A resilient city is a sustainable network of physical systems and human communities that is built for strength and flexibility, rather than brittleness and fragility. The concept of urban resilience has recently begun to span from academic debates to other, more loosely connected, fields such as social and economic policies related to security, risk and vulnerability across the developed and developing world. The same concept is also a important pillar of the SDG framework, which acknowledged that government actions alone cannot achieve resilience targets and called for a global partnership that would include a broad range of actor: local governments, national and international bodies, civil society organizations and last but not least, private companies. ARCO Researchers and Professors, in their latest paper “Company disclosures concerning the resilience of cities from the Sustainable Development Goals (SDGs) perspective” (Cities,2020) , analyse the role of companies disclosures in fostering urban and territorial resilience.

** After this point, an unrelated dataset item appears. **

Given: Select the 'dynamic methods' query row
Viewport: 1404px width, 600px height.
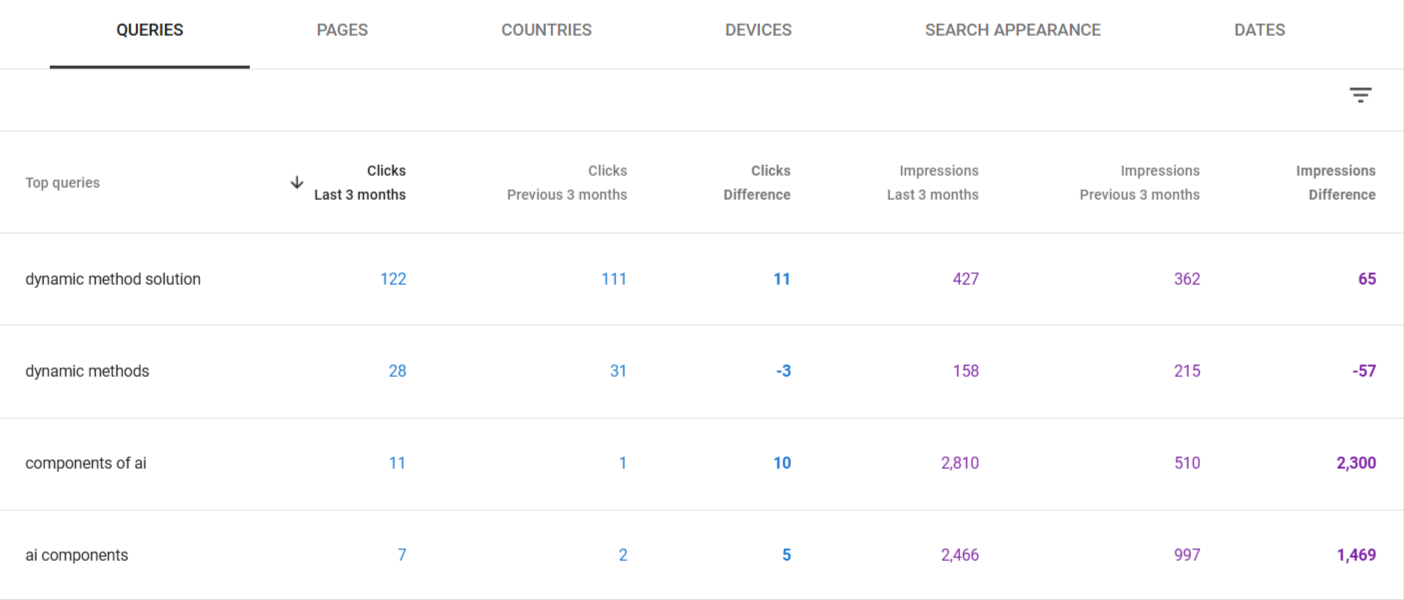Looking at the screenshot, I should pyautogui.click(x=87, y=371).
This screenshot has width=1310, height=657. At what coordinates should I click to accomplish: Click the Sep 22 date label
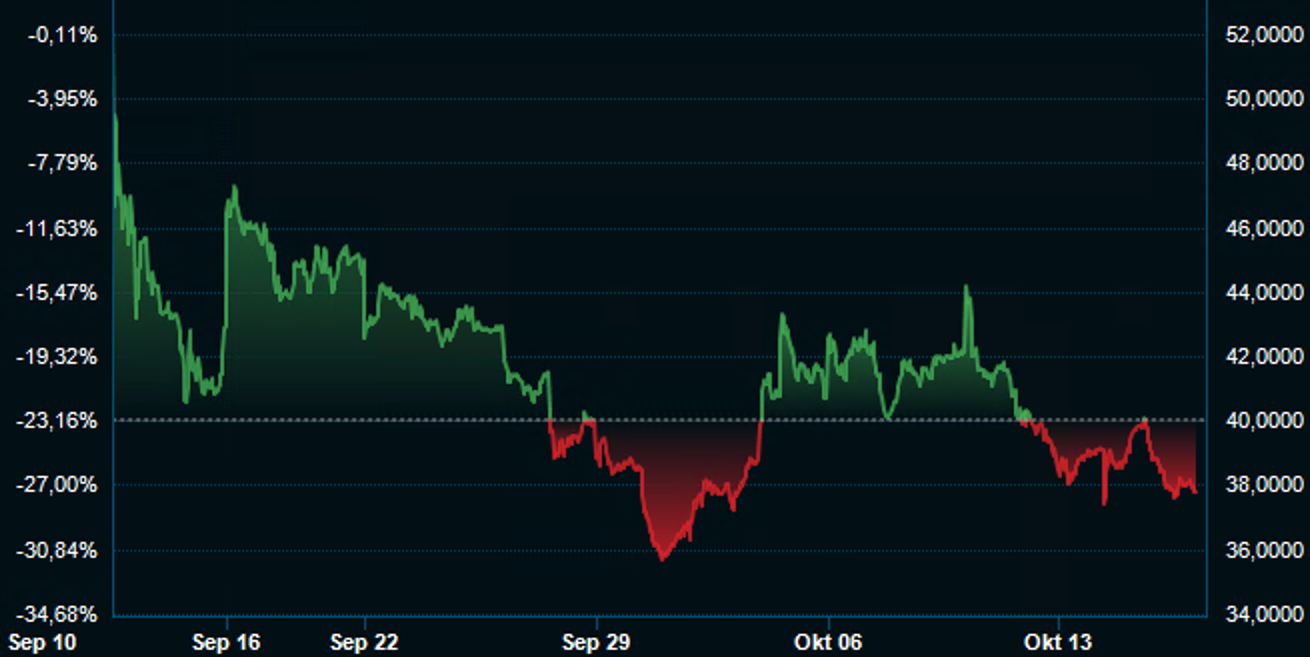(x=365, y=641)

Natural disasters can have a particularly lasting impact on cities and regions both in developed and developing countries. In this second case, disasters often provoke a setback in development processes compromising the well-being of present and future generations. But these are only some of the many types of shocks that cities and regions face: climate change-related shocks typically occur together with other environmental, economic, and political stresses.
Because cities are increasingly understood as driving forces for reducing global environmental change and as facilitators of a more sustainable development worldwide, resilience has been stimulated and supported by numerous international institutions. Cities have different strategies that they can implement to build their resilience capacity, each of which can be implemented by the intervention of companies.
Therefore, this paper aims at filing the gap between theoretical considerations about the role of companies in fostering urban resilience and practices they implement and disclose. Authors analysed 138 sustainability reports from organizations operating in Italy and Japan (two countries very exposed to a high hydro-geological risk) to identify how the different SDG are implemented in their activities and communicated in their non financial reports and which strategies they employ.